[Material for this task]
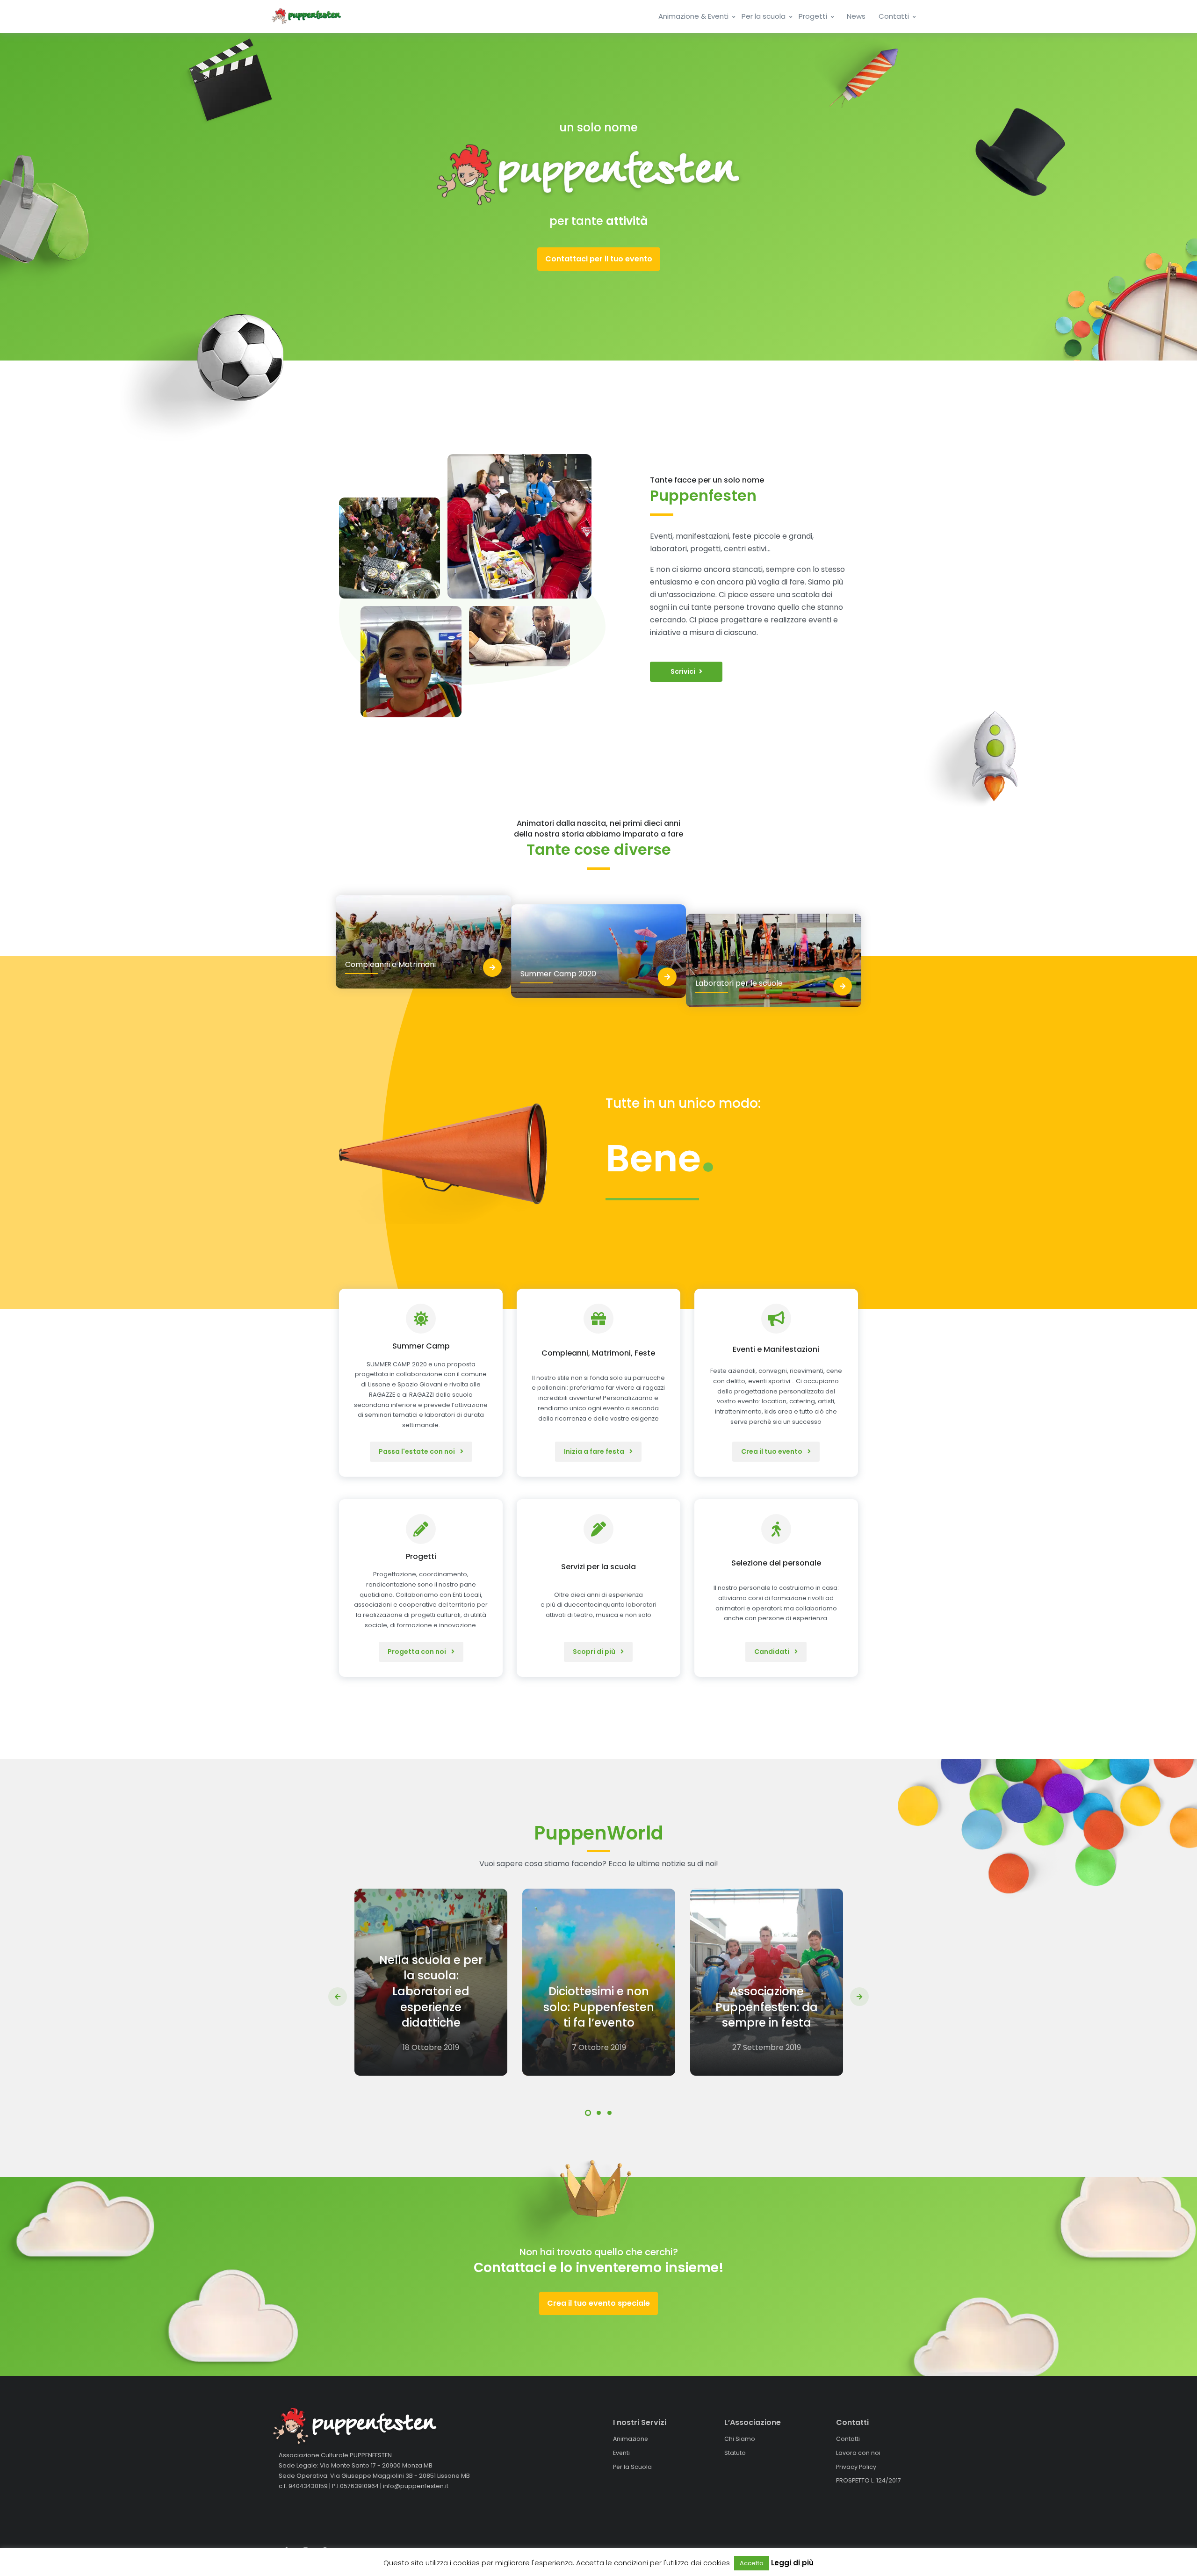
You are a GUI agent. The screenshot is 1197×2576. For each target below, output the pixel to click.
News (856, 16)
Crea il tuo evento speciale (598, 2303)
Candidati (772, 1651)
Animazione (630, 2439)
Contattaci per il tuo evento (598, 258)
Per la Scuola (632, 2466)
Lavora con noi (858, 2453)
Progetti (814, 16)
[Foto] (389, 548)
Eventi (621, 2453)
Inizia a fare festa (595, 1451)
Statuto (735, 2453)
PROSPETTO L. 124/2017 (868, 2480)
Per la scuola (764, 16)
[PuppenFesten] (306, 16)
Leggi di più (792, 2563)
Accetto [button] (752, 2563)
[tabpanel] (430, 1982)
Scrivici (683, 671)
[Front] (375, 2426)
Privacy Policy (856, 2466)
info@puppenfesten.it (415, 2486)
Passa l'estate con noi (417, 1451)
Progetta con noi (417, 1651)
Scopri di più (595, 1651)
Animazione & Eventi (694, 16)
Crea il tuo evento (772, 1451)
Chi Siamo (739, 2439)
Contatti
[/Material for this task]
The answer must be every line from the entries above that holds the string "evento".

Crea il tuo evento speciale (598, 2303)
Contattaci per il tuo evento (598, 258)
Crea il tuo evento (772, 1451)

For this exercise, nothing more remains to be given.